The presented protocol poses some challenges that require practice, patience, and dedicated time to both the preparation and the analysis of results. The following suggestions will assist with carrying out this protocol:

• In our experience, mice in the age range of P1 to P10 provide the best results. Age-matching between donor and recipient brains also improves the reproducibility of the experiments.
• Since most reagents and culture dishes must be freshly prepared, our slice assay requires several hours of uninterrupted preparation and imaging in a single day. Once the brains are harvested consequent steps must be accomplished as fast as possible.
• Between decapitation and preparation of slices, all steps should be performed using ice cold reagents, and tissue manipulation should be kept to a minimum in order to avoid anatomical disruptions.
• The tools utilized for these dissections should be sterile and reserved for live tissue manipulations only. Never utilize tools that were ever in contact with fixatives such as formaldehyde.

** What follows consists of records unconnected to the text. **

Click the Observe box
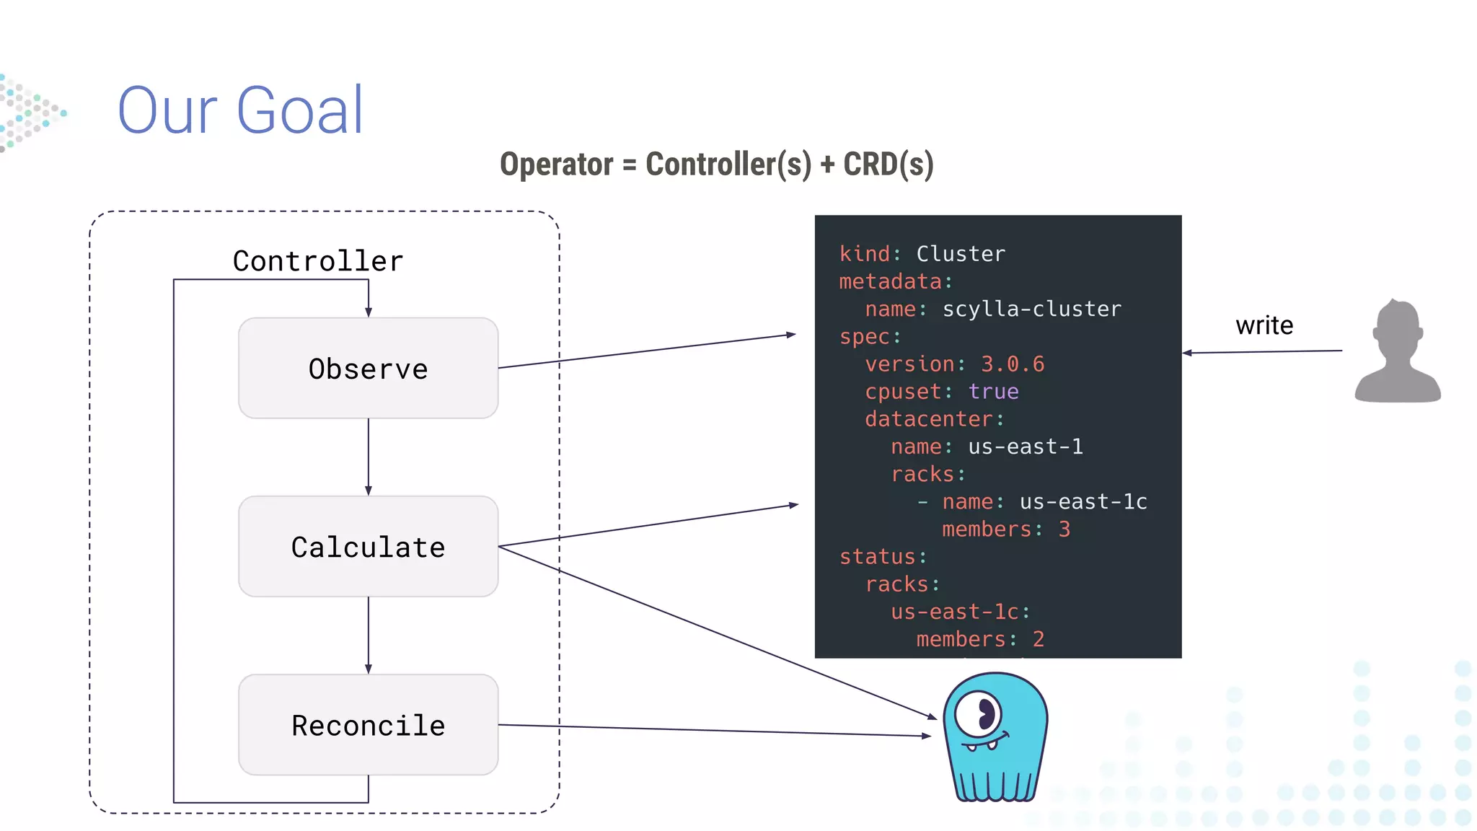click(x=368, y=369)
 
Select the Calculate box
click(x=368, y=547)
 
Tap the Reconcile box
click(x=368, y=725)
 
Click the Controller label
click(x=318, y=261)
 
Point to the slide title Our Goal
click(x=241, y=110)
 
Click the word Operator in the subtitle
click(x=556, y=164)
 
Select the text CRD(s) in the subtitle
click(x=889, y=164)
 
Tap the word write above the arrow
click(x=1264, y=325)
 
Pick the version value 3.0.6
click(x=1012, y=364)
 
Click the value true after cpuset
click(x=993, y=392)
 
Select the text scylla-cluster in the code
click(x=1031, y=309)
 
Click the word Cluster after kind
click(x=960, y=254)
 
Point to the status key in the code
click(x=878, y=557)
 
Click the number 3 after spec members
click(x=1064, y=529)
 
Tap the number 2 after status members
click(x=1038, y=639)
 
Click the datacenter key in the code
click(x=928, y=419)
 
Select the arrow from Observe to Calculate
click(x=369, y=456)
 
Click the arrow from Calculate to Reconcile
click(x=369, y=635)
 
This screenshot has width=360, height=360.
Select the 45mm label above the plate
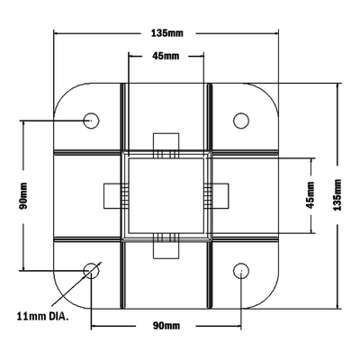tap(166, 56)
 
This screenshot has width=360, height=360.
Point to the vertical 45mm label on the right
tap(310, 194)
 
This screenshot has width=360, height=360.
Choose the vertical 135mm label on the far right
tap(338, 194)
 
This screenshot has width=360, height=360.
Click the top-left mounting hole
tap(92, 120)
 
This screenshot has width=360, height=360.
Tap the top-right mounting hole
tap(241, 120)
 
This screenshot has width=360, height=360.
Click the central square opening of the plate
tap(166, 194)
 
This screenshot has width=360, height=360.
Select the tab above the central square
tap(166, 144)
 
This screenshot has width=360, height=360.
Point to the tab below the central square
tap(166, 246)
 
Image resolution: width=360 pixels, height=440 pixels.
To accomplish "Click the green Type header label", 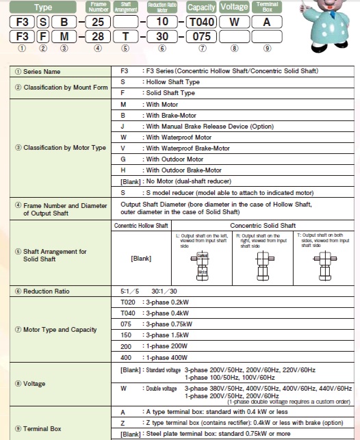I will point(43,8).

• The slices are generally viable for up to 36 hours, with a visible decline in migration speed and orientation between 24 and 36 hours. Beware of this limitation when planning your experiments and analyses.

To our knowledge, the presented organotypic slice assay offers the best current approach for deciphering genetic and molecular mechanisms of neuroblast migration from the SEZ to the OB. Given the emerging information regarding the expression of signaling networks in the RMS ¹⁹, future experiments to link the identified signaling cascades to neuronal migration will massively benefit from our assay. Our protocol will facilitate the identification of candidate signaling molecules which may regulate neuroblast migration autonomously, while also allowing investigators to assess the role of chemokines and secreted factors in the regulation of migration in a non-autonomous manner, as we have recently demonstrated ^{18, 20}. Our presented technique can easily be modified for study of stem cell transplantation, dendritic/axonal outgrowth, and a whole host of other topics in development neurobiology and adult neurogenesis.